Among the entries below, find the line with "contact us (354, 2568)" and the line with "Coherent Forster resonance". Return exactly those lines and every line between them, but no pictures.
# # # # #
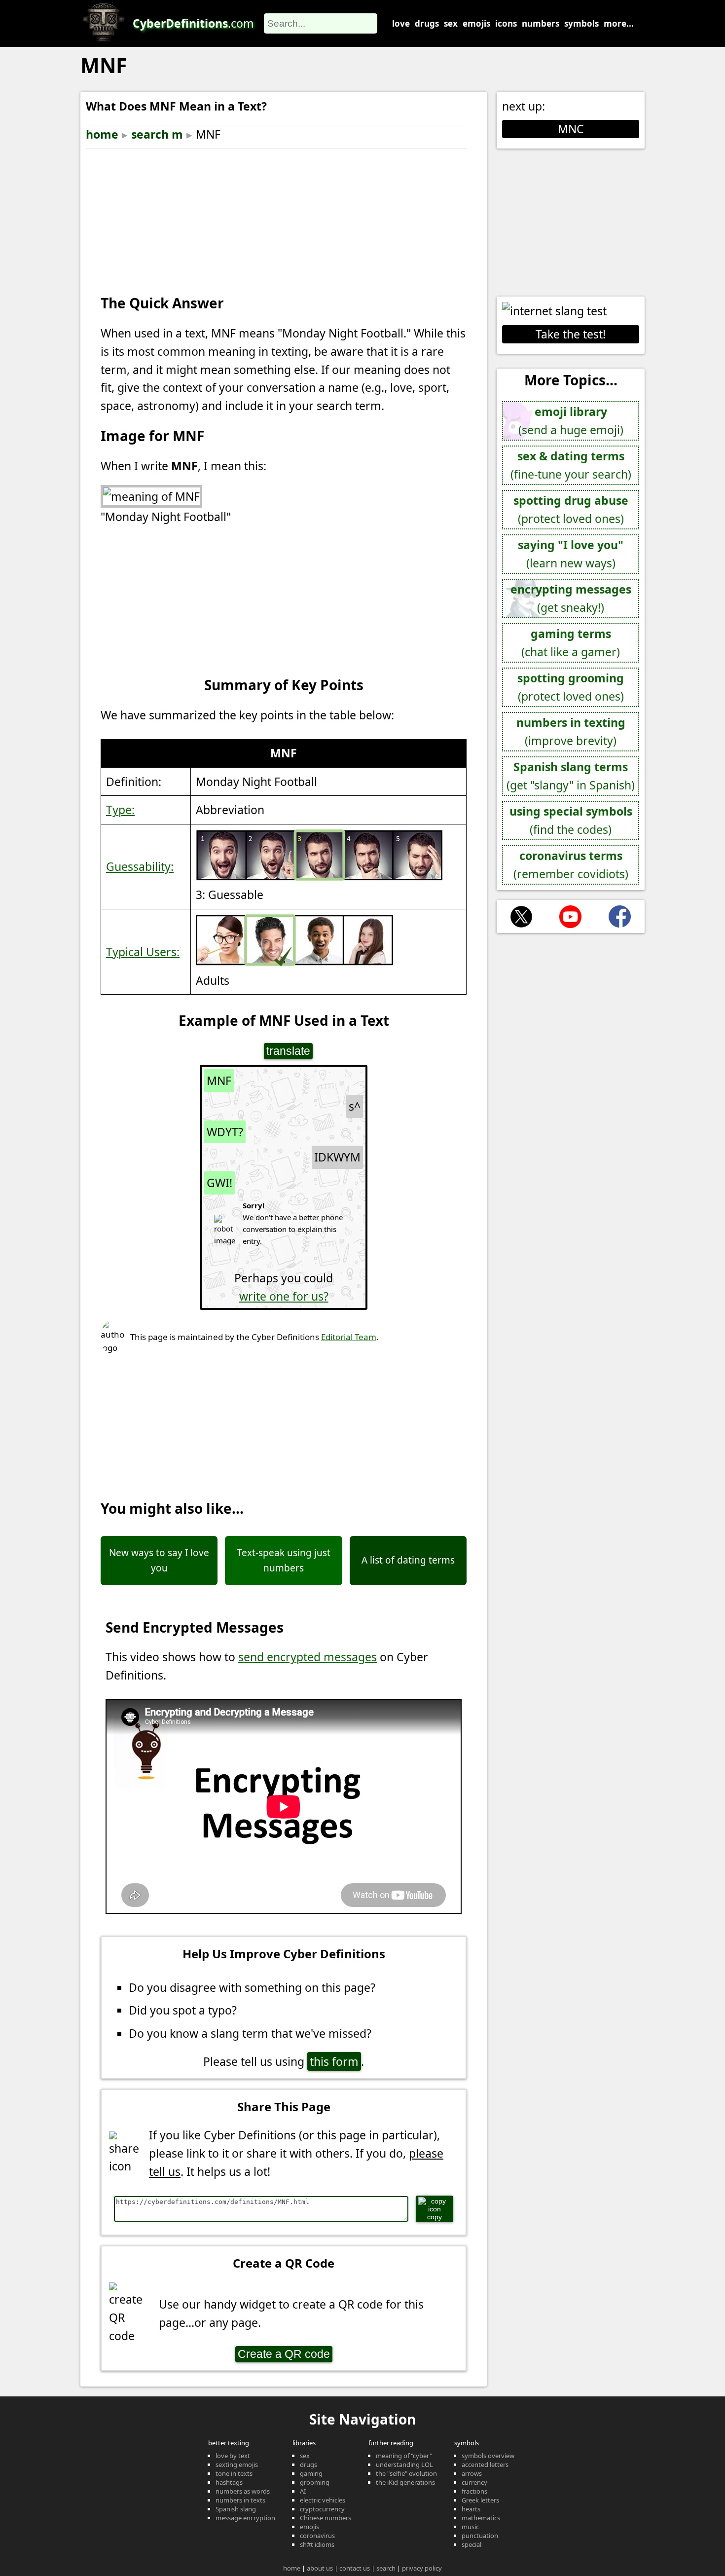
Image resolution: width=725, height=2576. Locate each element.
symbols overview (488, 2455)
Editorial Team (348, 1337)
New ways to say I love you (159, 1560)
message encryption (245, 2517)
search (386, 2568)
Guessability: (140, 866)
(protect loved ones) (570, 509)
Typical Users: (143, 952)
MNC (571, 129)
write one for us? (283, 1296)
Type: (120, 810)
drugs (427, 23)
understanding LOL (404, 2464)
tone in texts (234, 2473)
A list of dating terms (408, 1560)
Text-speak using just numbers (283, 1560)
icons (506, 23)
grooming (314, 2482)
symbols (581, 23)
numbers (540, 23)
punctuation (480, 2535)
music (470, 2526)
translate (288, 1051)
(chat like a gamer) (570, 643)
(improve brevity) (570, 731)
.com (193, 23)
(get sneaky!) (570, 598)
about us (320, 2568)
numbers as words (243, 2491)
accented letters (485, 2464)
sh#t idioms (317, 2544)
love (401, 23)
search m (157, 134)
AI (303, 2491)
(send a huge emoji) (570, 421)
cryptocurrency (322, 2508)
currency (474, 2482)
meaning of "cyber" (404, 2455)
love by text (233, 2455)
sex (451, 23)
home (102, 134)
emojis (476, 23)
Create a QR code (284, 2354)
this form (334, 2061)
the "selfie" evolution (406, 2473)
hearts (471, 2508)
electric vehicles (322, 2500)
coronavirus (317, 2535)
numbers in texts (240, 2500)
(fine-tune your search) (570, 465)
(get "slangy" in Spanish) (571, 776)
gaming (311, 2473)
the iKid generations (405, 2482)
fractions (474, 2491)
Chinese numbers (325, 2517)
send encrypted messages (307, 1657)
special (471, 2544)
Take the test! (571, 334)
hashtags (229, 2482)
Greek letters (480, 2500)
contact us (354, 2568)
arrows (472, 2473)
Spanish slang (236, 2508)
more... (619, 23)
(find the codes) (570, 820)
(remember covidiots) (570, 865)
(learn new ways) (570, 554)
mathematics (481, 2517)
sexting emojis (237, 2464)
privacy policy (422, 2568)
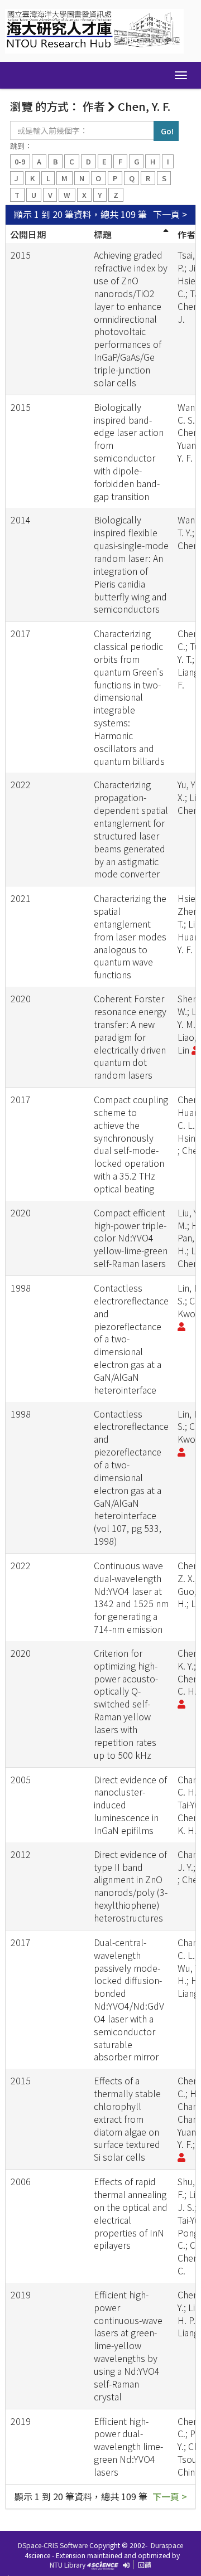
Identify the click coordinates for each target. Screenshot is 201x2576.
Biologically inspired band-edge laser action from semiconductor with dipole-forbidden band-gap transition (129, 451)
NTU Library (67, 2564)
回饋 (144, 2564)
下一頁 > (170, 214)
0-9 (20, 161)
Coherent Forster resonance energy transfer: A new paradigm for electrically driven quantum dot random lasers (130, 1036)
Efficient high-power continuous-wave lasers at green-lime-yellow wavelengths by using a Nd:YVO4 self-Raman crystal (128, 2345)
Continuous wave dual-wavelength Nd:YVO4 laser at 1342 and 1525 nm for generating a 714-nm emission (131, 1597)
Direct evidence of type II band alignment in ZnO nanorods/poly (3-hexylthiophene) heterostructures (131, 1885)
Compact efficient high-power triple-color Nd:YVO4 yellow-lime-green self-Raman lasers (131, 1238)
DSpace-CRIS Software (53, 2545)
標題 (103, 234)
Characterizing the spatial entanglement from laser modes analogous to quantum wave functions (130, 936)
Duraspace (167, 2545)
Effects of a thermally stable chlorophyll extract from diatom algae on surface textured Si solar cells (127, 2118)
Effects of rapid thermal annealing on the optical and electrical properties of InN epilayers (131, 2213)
# # # # #
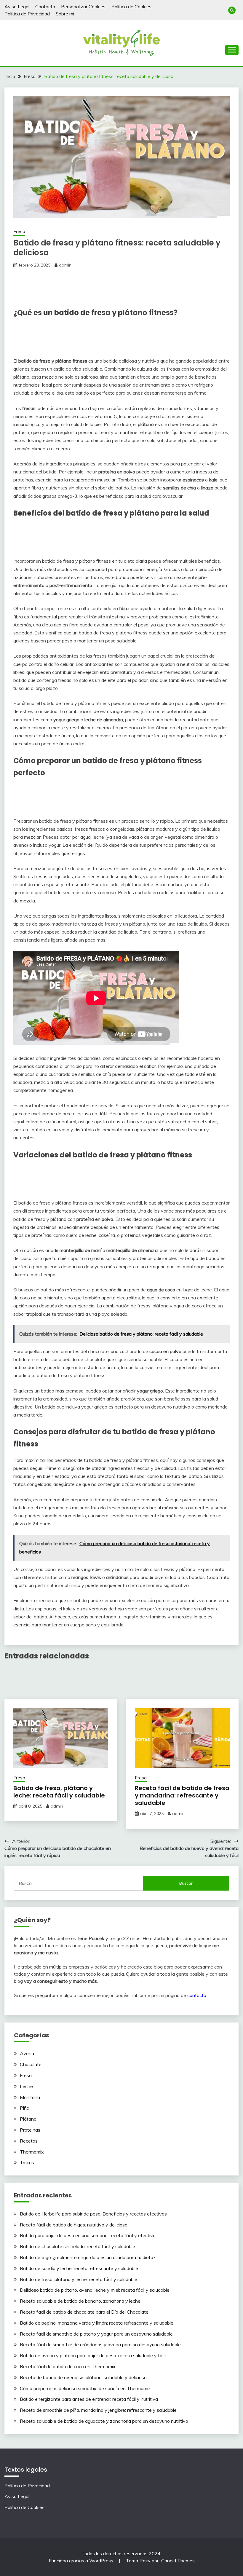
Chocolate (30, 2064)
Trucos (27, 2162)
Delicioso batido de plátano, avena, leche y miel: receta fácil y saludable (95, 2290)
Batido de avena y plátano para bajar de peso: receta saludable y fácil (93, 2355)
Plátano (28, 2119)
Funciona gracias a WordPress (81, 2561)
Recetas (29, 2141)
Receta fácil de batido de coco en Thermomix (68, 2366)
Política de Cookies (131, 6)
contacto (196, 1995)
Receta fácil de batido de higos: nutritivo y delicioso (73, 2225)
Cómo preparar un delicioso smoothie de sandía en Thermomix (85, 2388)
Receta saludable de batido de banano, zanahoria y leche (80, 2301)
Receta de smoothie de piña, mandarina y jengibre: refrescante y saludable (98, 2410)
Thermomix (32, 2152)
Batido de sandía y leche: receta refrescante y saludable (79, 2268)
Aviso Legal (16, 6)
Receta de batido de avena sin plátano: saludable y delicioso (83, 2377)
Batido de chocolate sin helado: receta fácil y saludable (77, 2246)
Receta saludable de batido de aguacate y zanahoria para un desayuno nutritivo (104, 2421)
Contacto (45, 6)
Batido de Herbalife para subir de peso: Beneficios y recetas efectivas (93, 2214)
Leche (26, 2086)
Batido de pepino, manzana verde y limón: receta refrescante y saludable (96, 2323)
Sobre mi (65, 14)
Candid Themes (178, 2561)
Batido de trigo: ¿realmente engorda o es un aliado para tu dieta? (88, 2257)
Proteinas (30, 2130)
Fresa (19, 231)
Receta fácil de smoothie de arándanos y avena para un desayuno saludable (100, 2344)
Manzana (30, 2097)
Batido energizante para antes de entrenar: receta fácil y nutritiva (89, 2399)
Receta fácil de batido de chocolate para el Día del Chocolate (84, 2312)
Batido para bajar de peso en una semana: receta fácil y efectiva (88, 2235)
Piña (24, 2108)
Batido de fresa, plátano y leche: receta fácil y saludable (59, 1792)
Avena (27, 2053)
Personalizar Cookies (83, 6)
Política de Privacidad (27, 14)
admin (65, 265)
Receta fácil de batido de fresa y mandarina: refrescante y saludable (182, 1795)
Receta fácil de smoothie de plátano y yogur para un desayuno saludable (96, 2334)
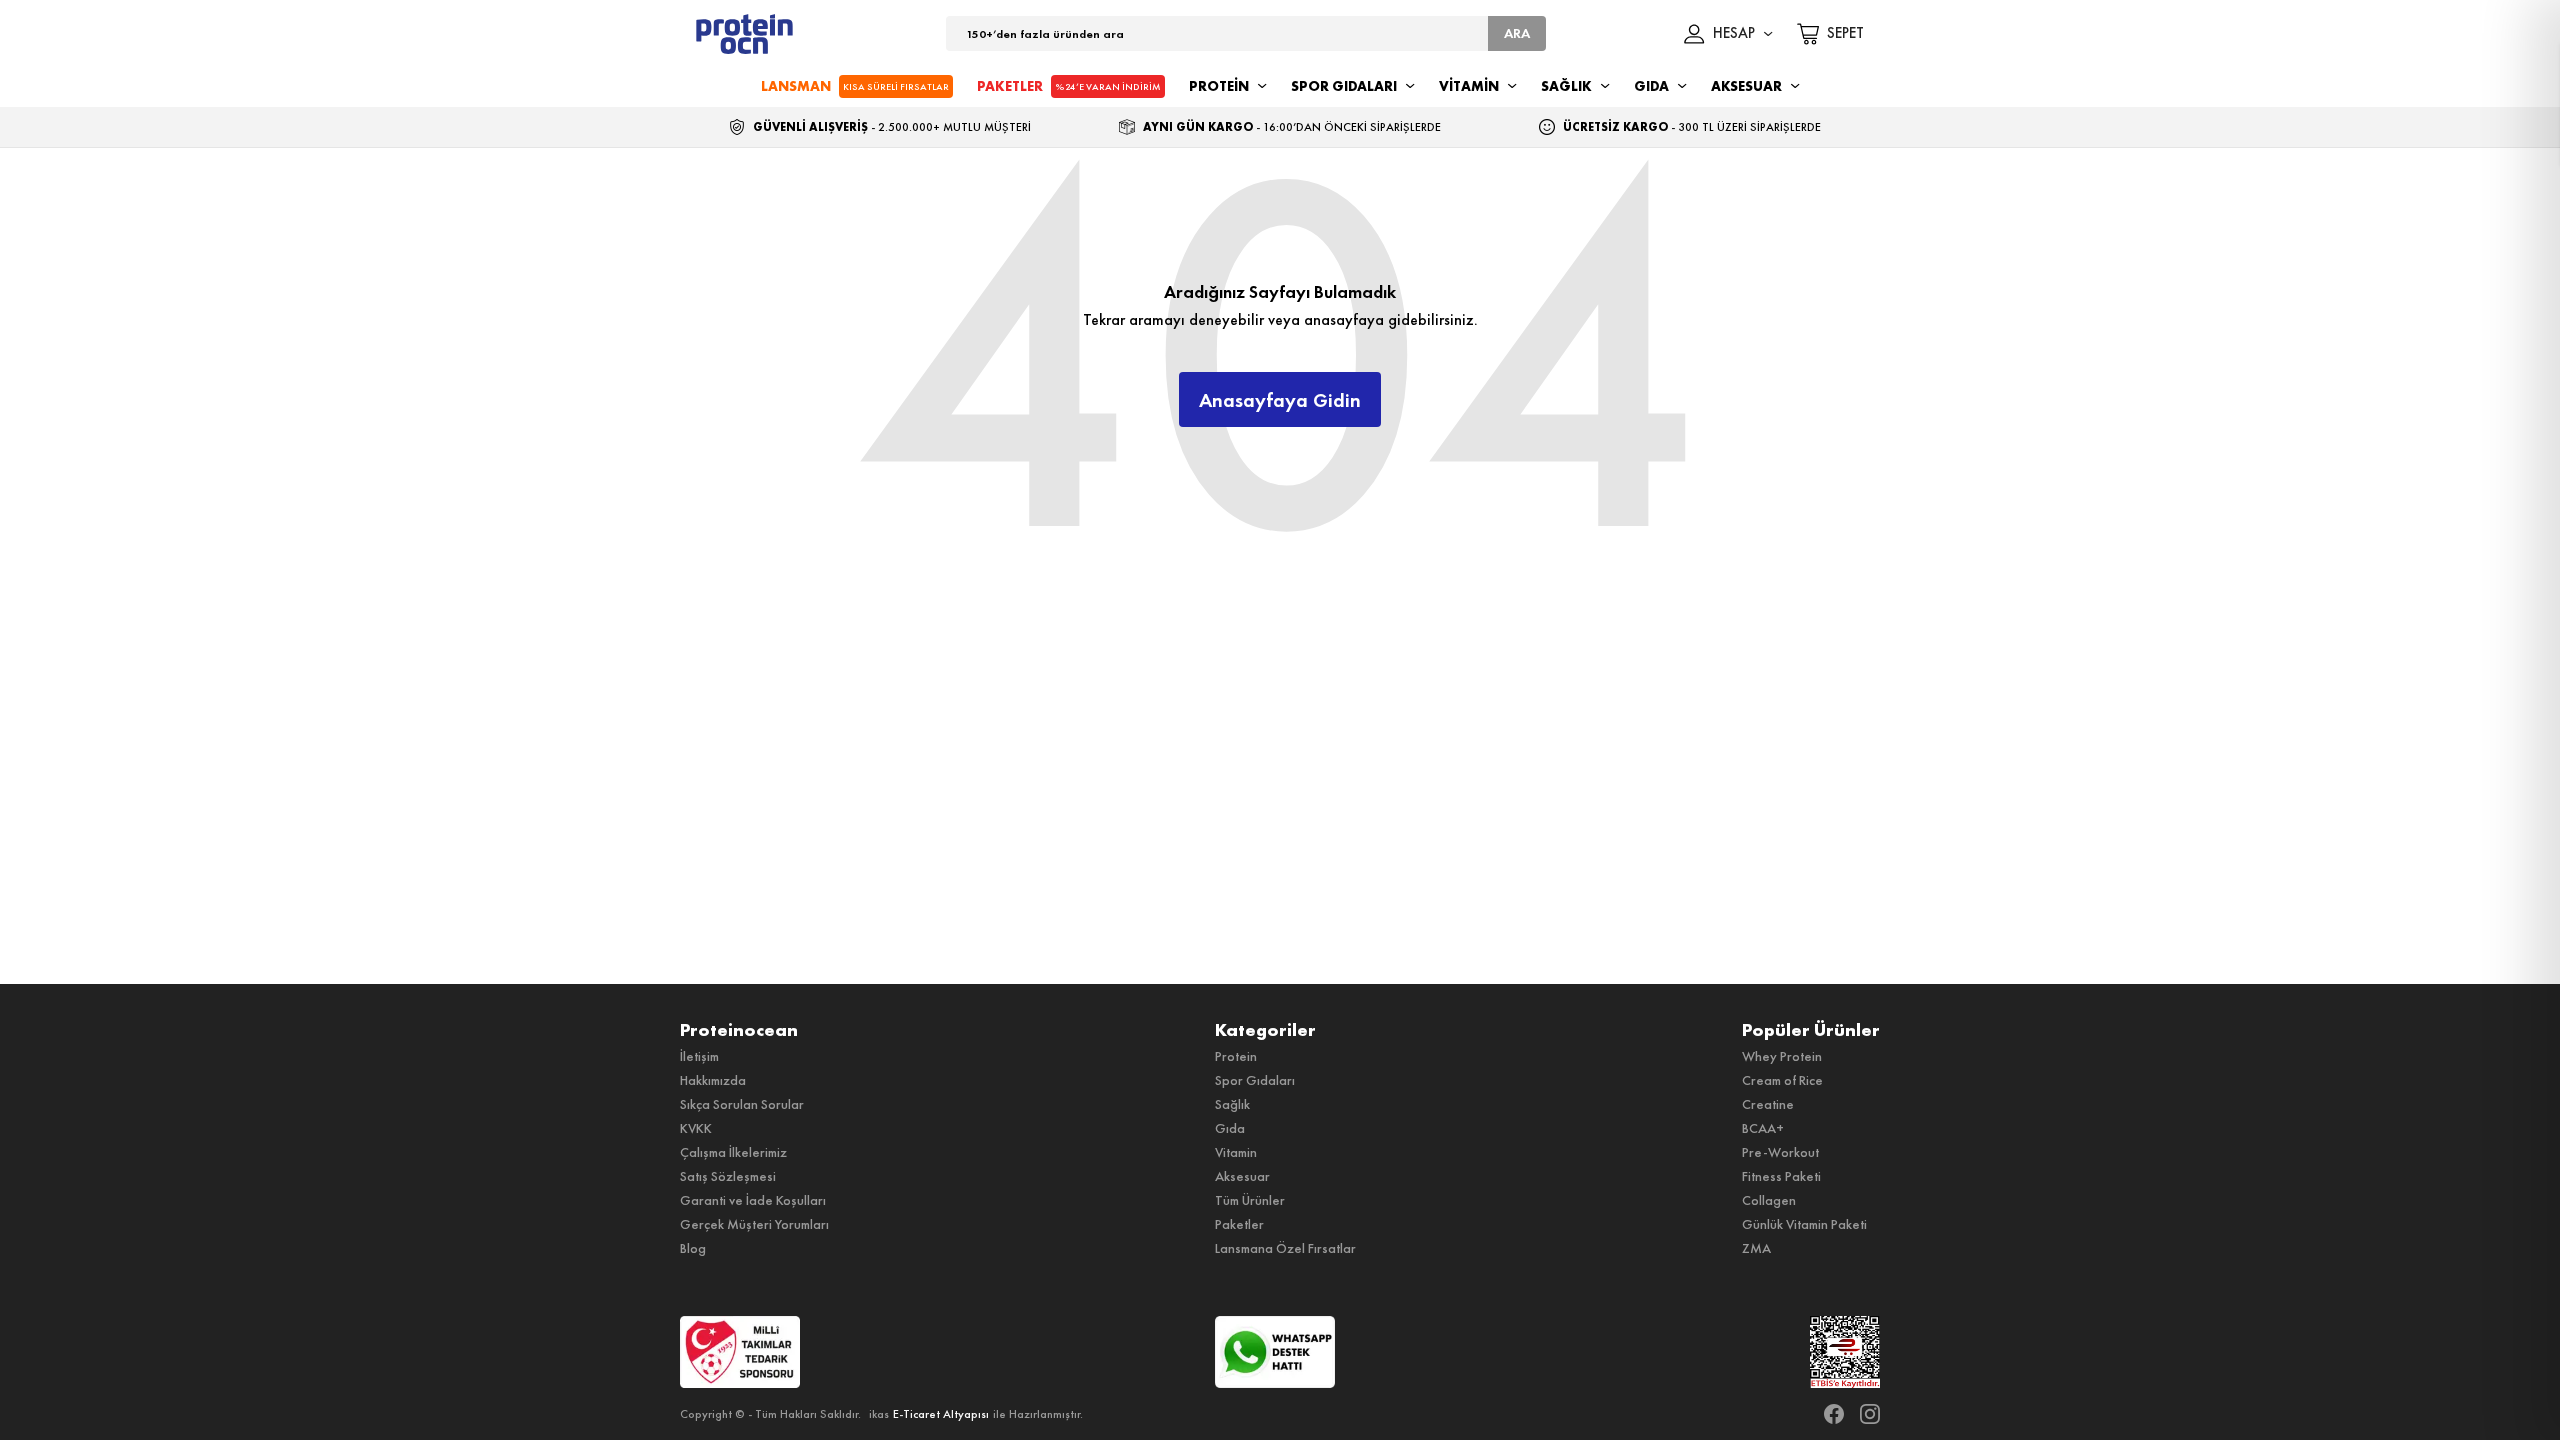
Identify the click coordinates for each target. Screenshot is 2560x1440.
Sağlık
# # # # #
--- Exercise output ---
contact us (354, 2568)
arrows (472, 2473)
Spanish slang (236, 2508)
more... (619, 23)
(find the codes) (570, 820)
(remember covidiots) (570, 865)
(learn new ways) (570, 554)
mathematics (481, 2517)
sexting emojis (237, 2464)
privacy policy (422, 2568)
Identify the click coordinates for each target. Screenshot is 201x2576.
Biologically inspired band-edge laser action from semiconductor with dipole-forbidden band-gap transition (129, 451)
NTU Library (67, 2564)
回饋 (144, 2564)
下一頁 > (170, 214)
0-9 (20, 161)
Coherent Forster resonance energy transfer: A new paradigm for electrically driven quantum dot random lasers (130, 1036)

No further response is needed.